**Page excerpt**

## Begin

The facts are derived from the hearing testimony, the parties' filed papers, and the exhibits admitted during the final hearing. In 1997, plaintiff was living in Buenos Aires, Argentina when she first met the defendant. The couple had been communicating with each other prior to this meeting and defendant testified that he went to meet plaintiff in Argentina with the intention of getting married; the two were married there in June 1997. Upon his first attempt to obtain an exit visa for plaintiff to leave Argentina and return with defendant to the United States, defendant had to sign an affidavit of support.. This affidavit [*3] of support, Form I-134, was executed by defendant on August 18, 1997. However, U.S. immigration authorities denied plaintiff admission to the United States at that time. Subsequently, defendant returned to the United States alone, leaving plaintiff, his new wife, in Buenos Aires.

On January 9, 1998, defendant made a second attempt to have plaintiff admitted to the United States. At that time, defendant filled out a packet of immigration paperwork on plaintiff's behalf and executed another affidavit of support, this time on Form I-864. Shortly thereafter, in mid-January 1998, plaintiff was admitted to the United States. On January 25, 1998, plaintiff was issued a permanent resident card by the United States Immigration and Naturalization Service (INS).

Although evidence is conflicting as to the dynamics of the relationship between the parties after the time plaintiff was admitted to the United States, the parties were divorced in 2001. On September 28, 2001, the Circuit Court, Third Judicial Circuit, in and for Suwannee County, Florida issued a Partial Final Judgment of Dissolution of Marriage dissolving the parties' marriage, but reserving all other issues for a final hearing. The [*4] Florida court issued a Supplemental Final Judgment of Dissolution of Marriage on December 20, 2001, making a final determination on support issues between the parties; the court did not award alimony or support to either party, and the state judge did not address the issue of any obligation under the affidavits of support at issue here.

II. Conclusions of Law

A. INA Background

Generally, aliens applying for admission to the United States must present certain documents, such as a valid unexpired immigrant visa and an unexpired passport, in order to enter the country. 8 U.S.C. § 1181(a). However, certain classes of aliens are ineligible to receive visas, to gain admission to the United States, or to seek adjustment of immigrant status. 8 U.S.C. § 1182(a). These classes include, but are not limited to, aliens with specific health-related problems (8 U.S.C. § 1182(a)(1)), aliens with certain criminal backgrounds (8 U.S.C. § 1182(a)(2)), aliens that pose distinct security concerns (8 U.S.C. § 1182(a)(3)), and aliens likely to become public charges (8 U.S.C. § 1182(a)(4) [*5] ). In determining whether an alien is inadmissible as a public charge, the consular officer or the U.S. Attorney General will consider, at a minimum, the alien's age; health; family status; assets, resources, and financial status; and education and skills. 8 U.S.C. § 1182(a)(4)(B)(i). In addition to these factors, the officer or Attorney General may also consider any affidavit of support executed on the alien's behalf. 8 U.S.C. § 1182(a)(4)(B)(ii). For family-sponsored immigrants, as opposed to employment-based immigrants, an immigrant seeking admission or adjustment of immigrant status will be inadmissible unless the alien "has obtained status as a spouse . . . of a United States citizen" or status under another acceptable classification, and "the person petitioning for the alien's admission . . . has executed an affidavit of support described in section 1183a . . . ." 8 U.S.C. § 1182(a)(4)(c)).

## End

**Task instructions**
(1) From the court opinion on affidavits of support, list every factor that the consular officer or the U.S. Attorney General must consider at a minimum when deciding whether an alien is inadmissible as a public charge.
(2) Extend the court opinion on affidavits of support, picking up after its final sentence.

**Supplied material**
## Begin

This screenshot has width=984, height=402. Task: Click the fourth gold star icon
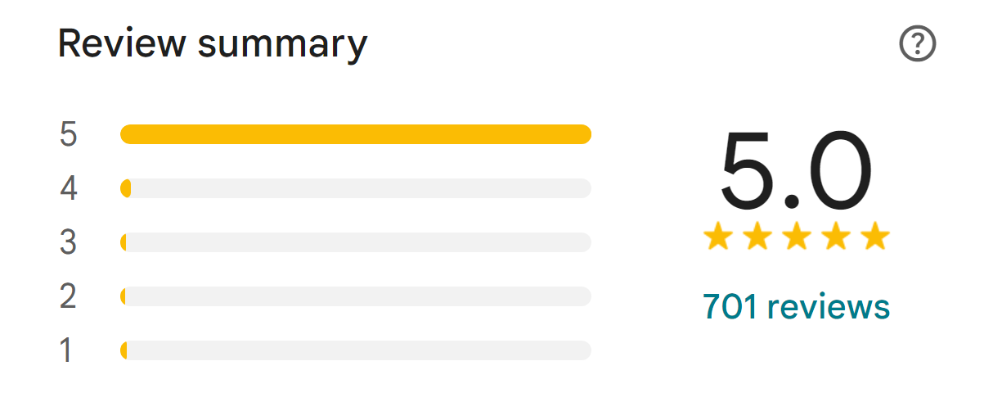836,236
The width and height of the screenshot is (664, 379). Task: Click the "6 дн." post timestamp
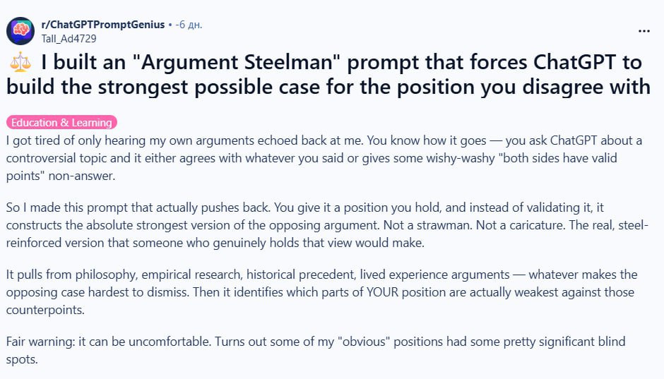coord(188,25)
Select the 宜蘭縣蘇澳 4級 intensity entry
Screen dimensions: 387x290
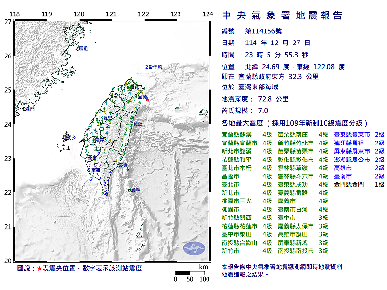[246, 135]

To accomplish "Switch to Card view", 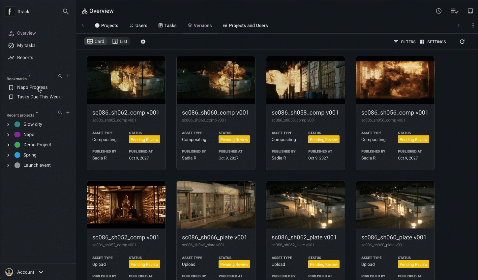I will [x=96, y=41].
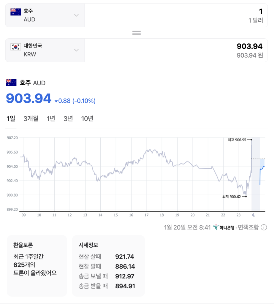Click the blue down-triangle change indicator
Image resolution: width=274 pixels, height=304 pixels.
(56, 101)
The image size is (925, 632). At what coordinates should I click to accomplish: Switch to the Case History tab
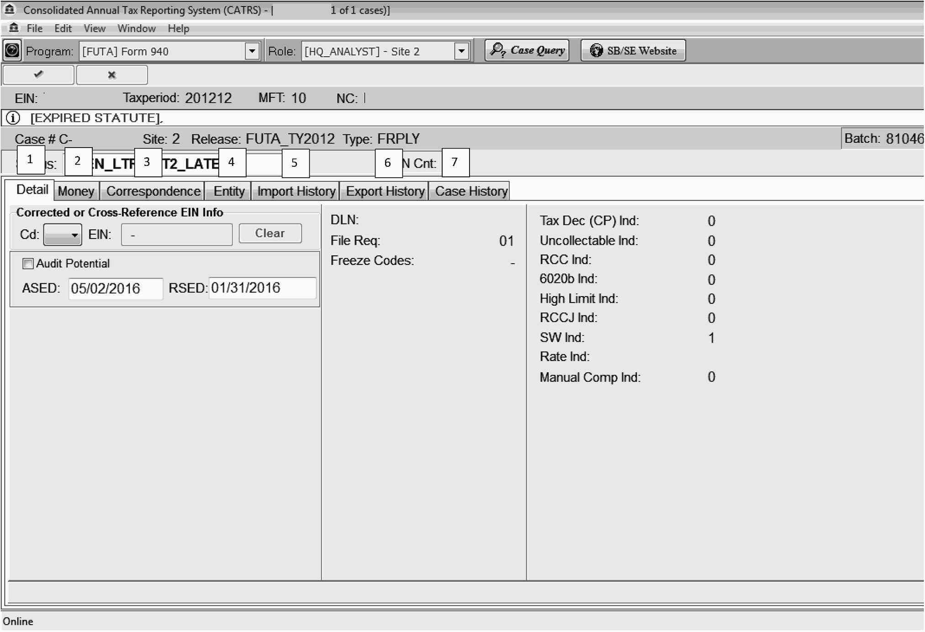pyautogui.click(x=471, y=191)
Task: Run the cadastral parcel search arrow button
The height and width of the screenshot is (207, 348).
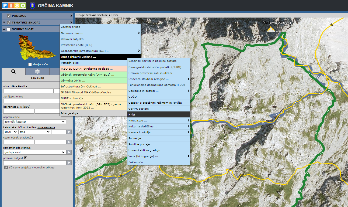Action: tap(69, 132)
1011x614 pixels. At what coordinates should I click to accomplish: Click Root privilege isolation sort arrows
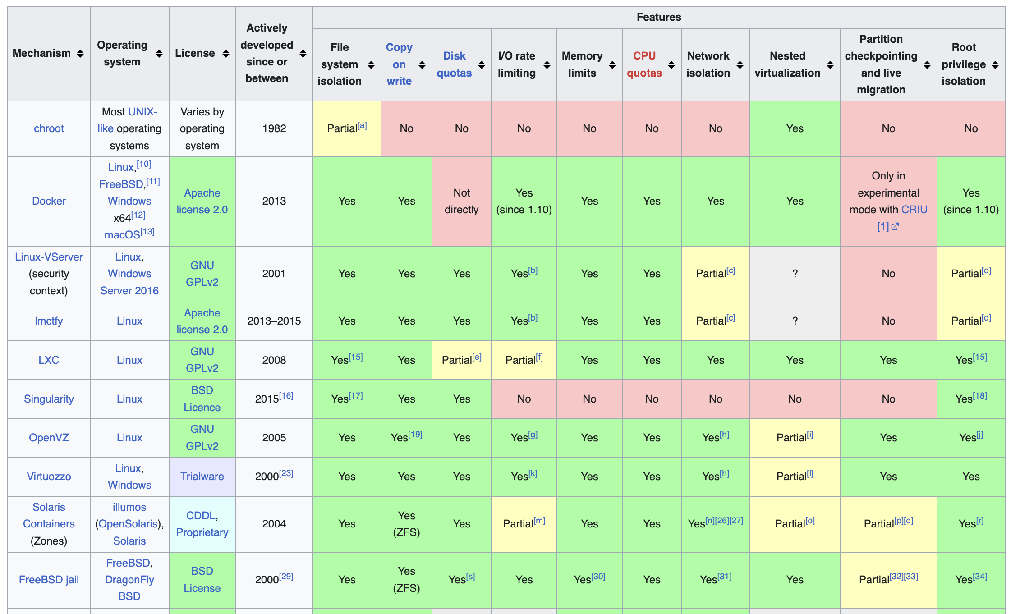pyautogui.click(x=995, y=65)
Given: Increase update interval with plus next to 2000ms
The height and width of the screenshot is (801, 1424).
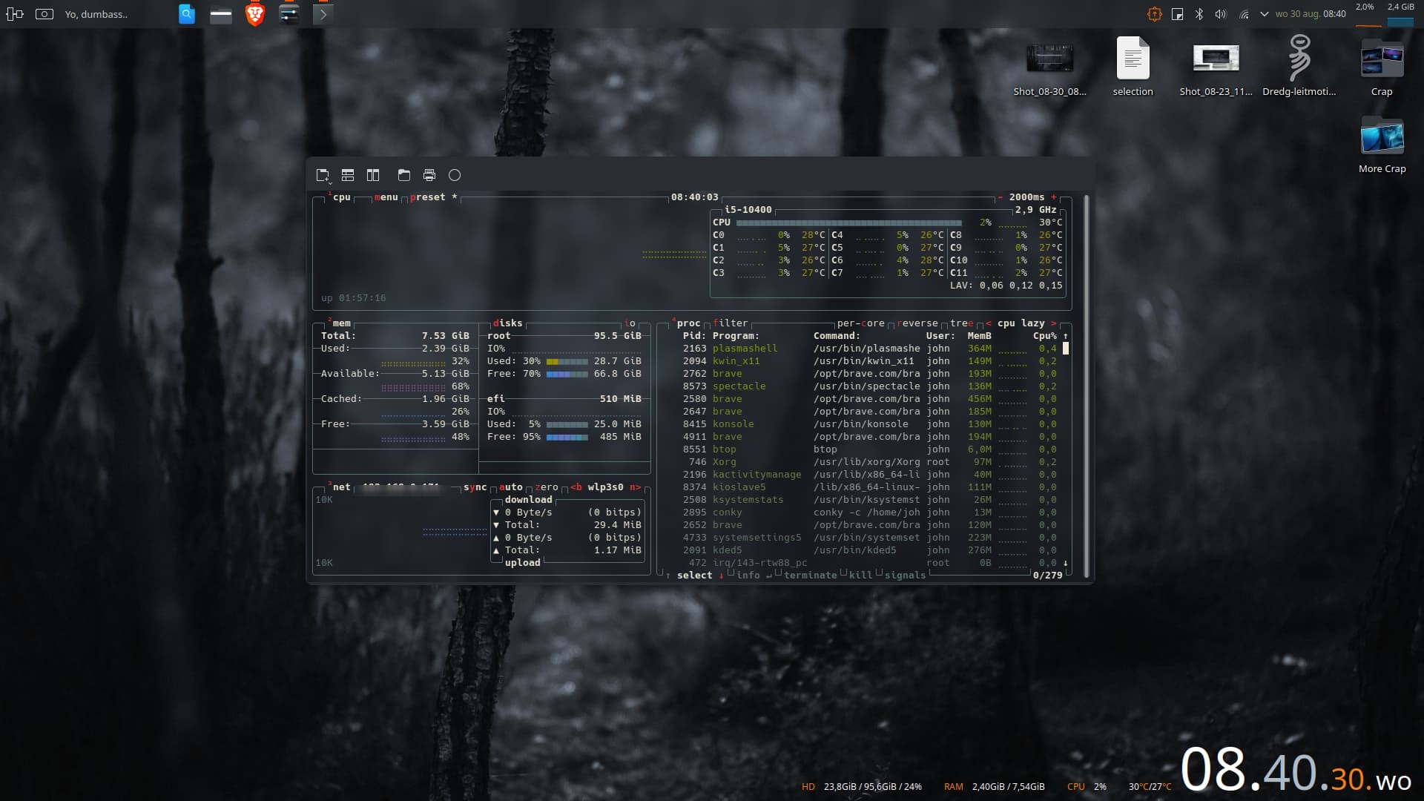Looking at the screenshot, I should (1053, 197).
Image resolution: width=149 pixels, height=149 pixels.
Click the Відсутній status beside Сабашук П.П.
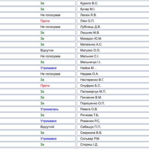coord(47,127)
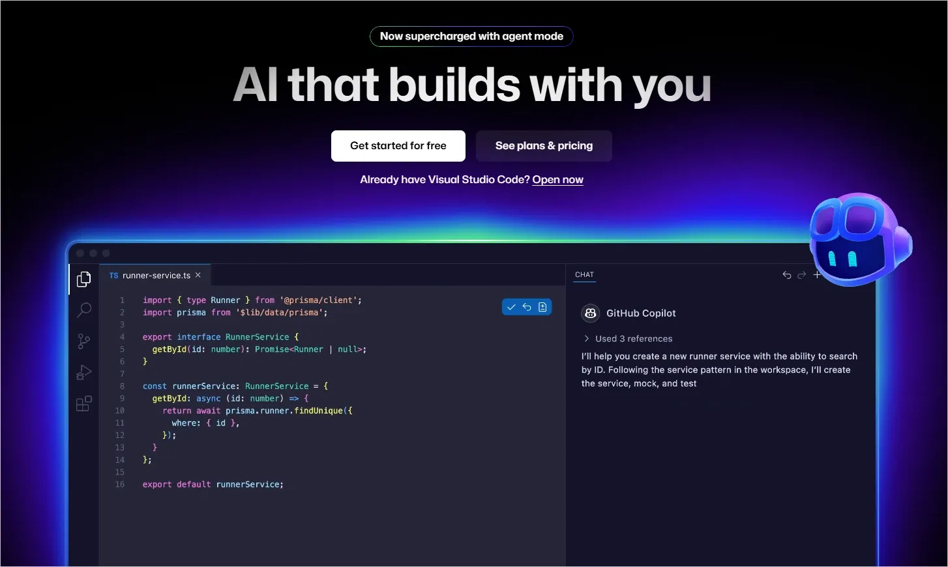Open VS Code via the 'Open now' link
The image size is (948, 567).
click(557, 179)
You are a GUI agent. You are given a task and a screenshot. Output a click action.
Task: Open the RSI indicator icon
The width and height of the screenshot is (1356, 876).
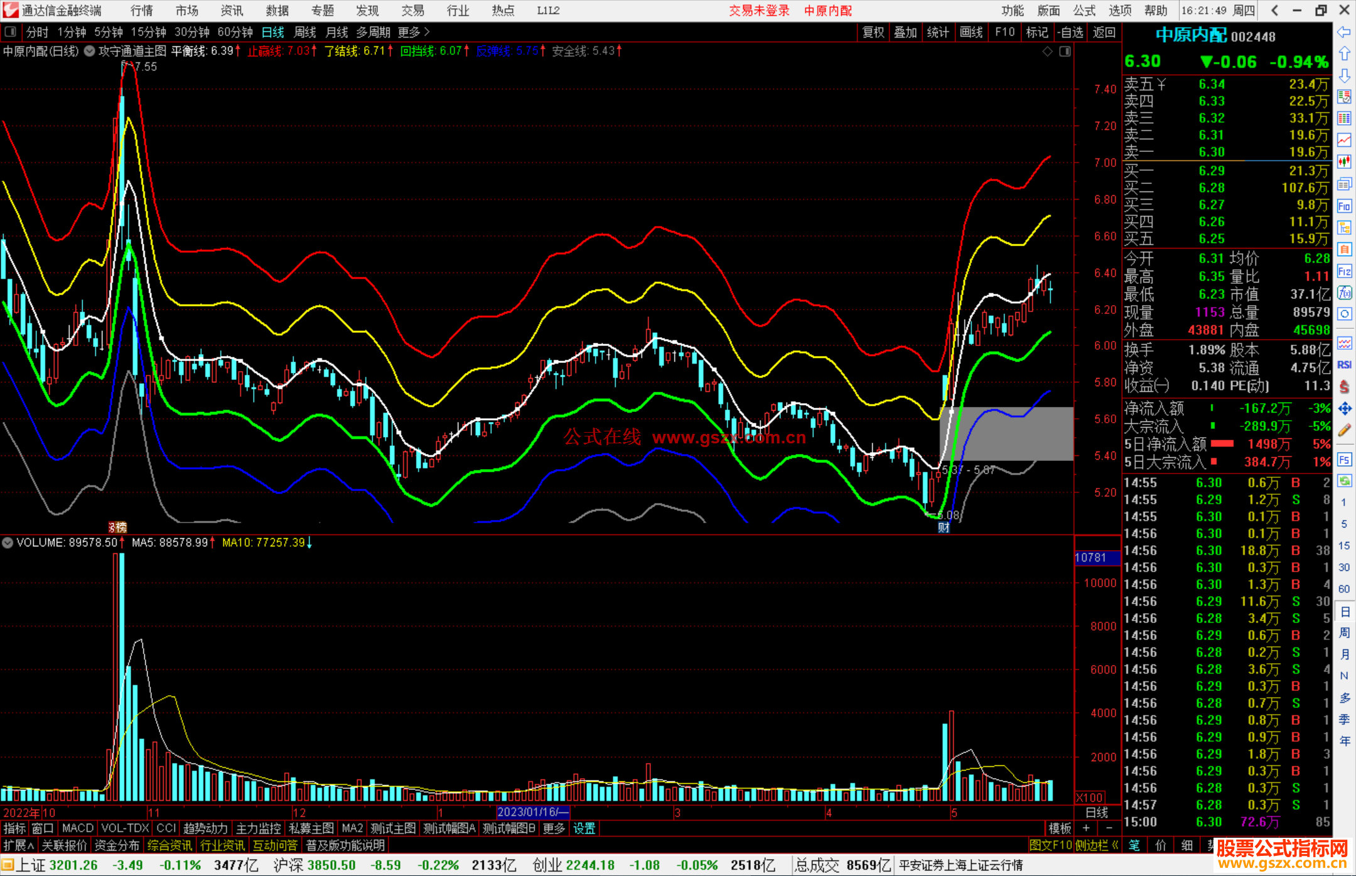(1344, 365)
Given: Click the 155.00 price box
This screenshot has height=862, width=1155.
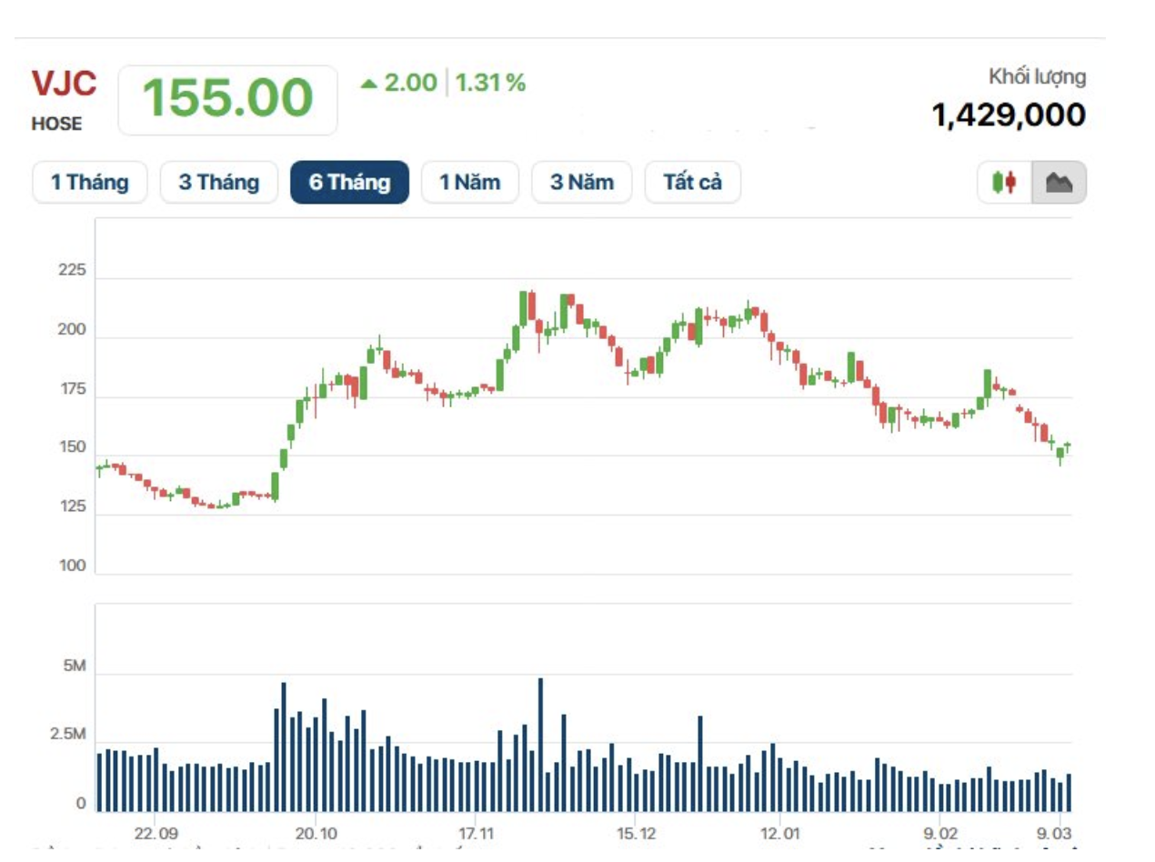Looking at the screenshot, I should 227,99.
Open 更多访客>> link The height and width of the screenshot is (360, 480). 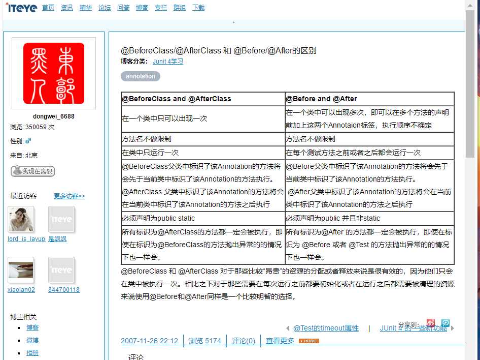pos(70,196)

## End

**Final results**
(1)
- Age
- Health
- Family status
- Assets, resources, and financial status
- Education and skills

(2)
B. Form 1-134

In the past, INS used Form I-134 as the statutory affidavit of support necessary to overcome the public charge ground of inadmissability for a sponsored immigrant. Charles Wheeler, The Affidavit of Support [*6] and Sponsorship Requirement, 98-06 Immigr. Briefings 1 (1998). However, Form 1-134 was typically submitted at the discretion of the visa applicant. Id. Form I-134 "provided some limited assurance that a third party was willing to assist the visa applicant so that he or she would not become a public charge," and provided for support of the sponsored immigrant for only three years. Id. However, federal courts have consistently found that Form 1-134 is not a legally enforceable contract against a sponsor by a sponsored immigrant. See, e.g., Tornheim v. Kohn, 2002 U.S. Dist. LEXIS 27914, No. 00 CV 5084(SJ), 2002 WL 482534, at *1, *5 (E.D.N.Y. Mar. 26, 2002) (finding that because defendant signed the affidavit of support on Form 1-134, instead of on Form I-864, defendant had not signed a legally binding contract); Stump v. Stump, No. 1:04-CV-253-TS, 2005 WL 1290658, at *1, *4 (N.D. Ind. May 27, 2005) (finding Form 1-134 to be "a nonenforceable promise by the sponsor to support the alien"). In the case before the Court, though defendant executed Form I-134 on the plaintiff's behalf, it is not a binding contract between the parties; thus, plaintiff, the sponsored immigrant, [*7] cannot enforce its terms. Nevertheless, defendant also executed a second affidavit of support on Form I-864.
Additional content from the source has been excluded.